§ **Given records**:
───
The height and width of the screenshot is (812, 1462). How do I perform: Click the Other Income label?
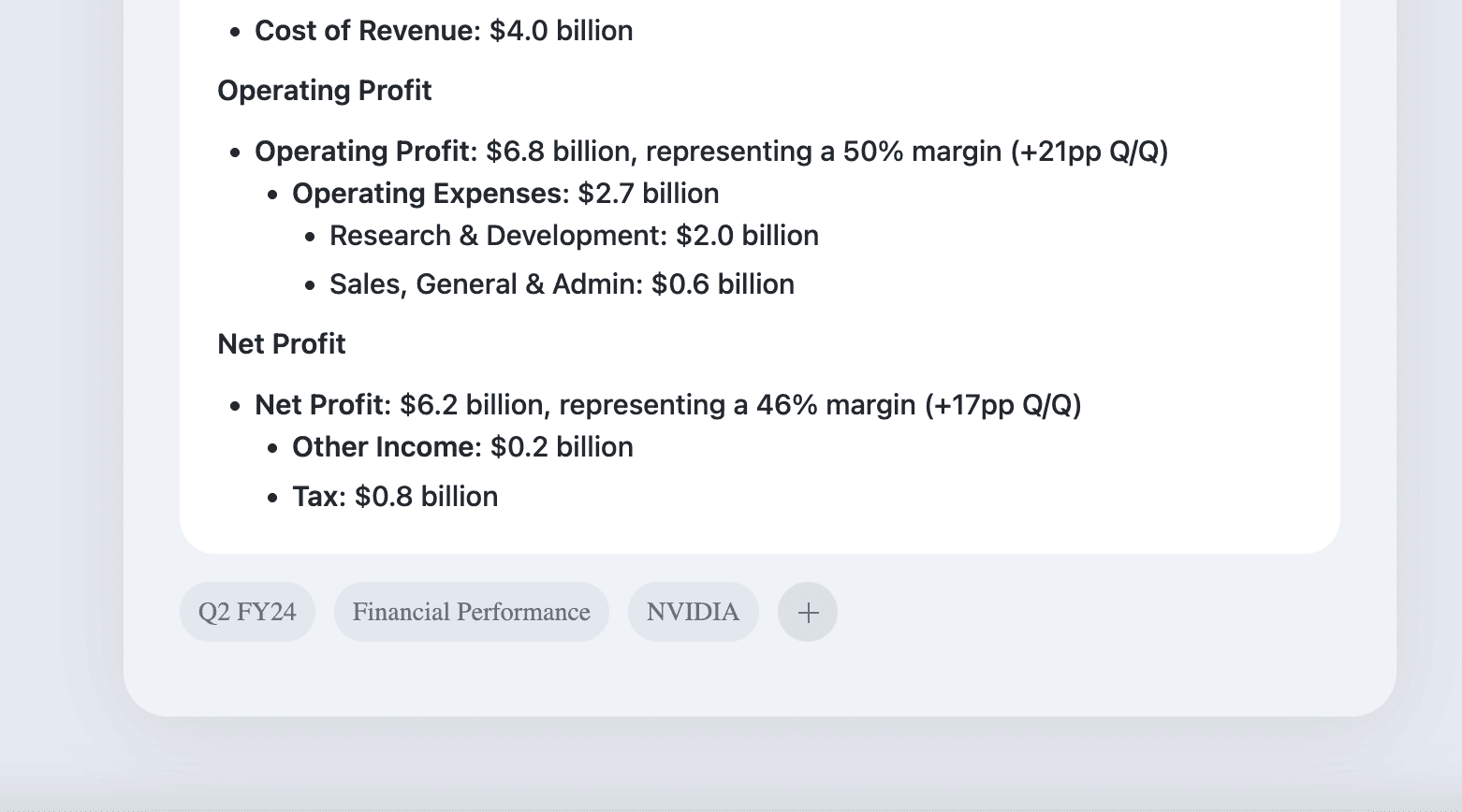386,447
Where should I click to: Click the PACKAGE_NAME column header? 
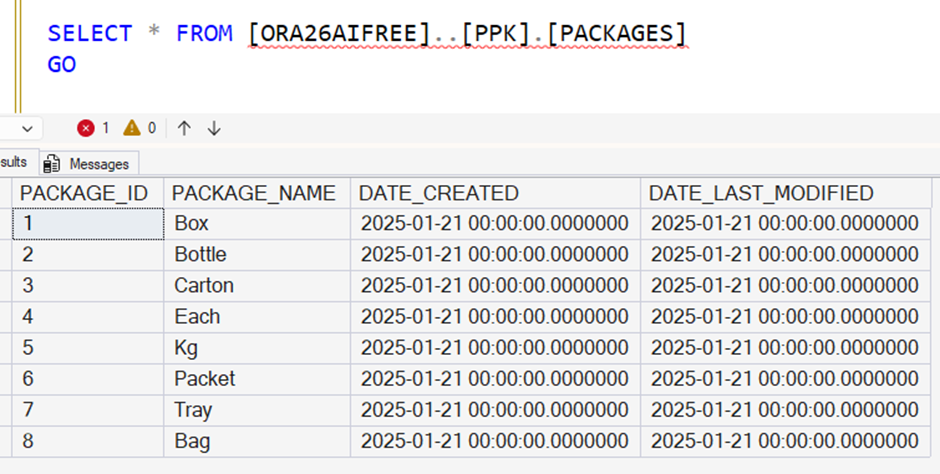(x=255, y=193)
───
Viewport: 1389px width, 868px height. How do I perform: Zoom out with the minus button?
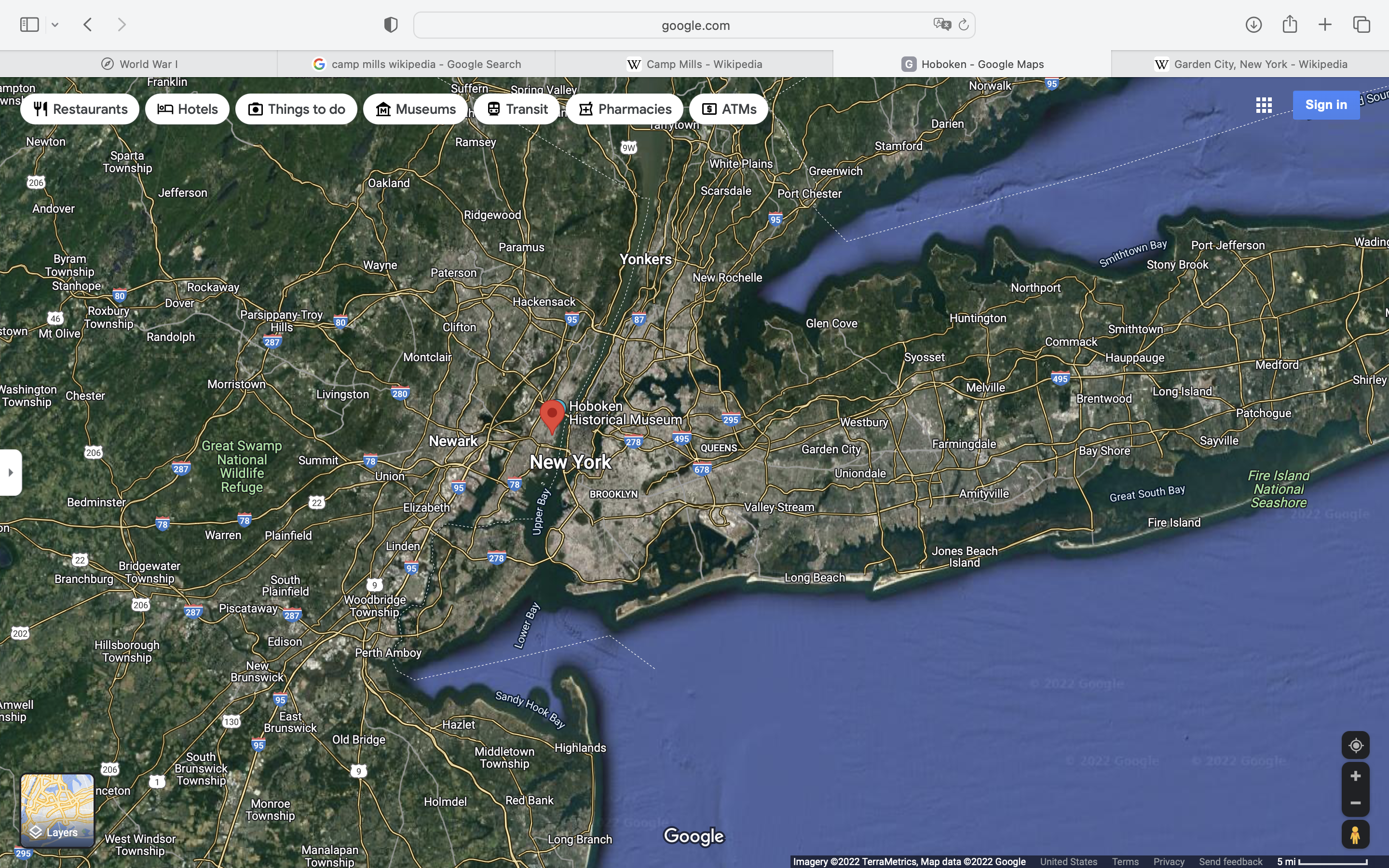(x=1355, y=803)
───
§ **Written task**:
Return everything from the line that contains "Viewport: 1389px width, 868px" down to the line that contains "(x=1355, y=803)", copied exactly, with the pictures left out.

§ **Written reply**:
Viewport: 1389px width, 868px height. How do I perform: Zoom out with the minus button?
(x=1355, y=803)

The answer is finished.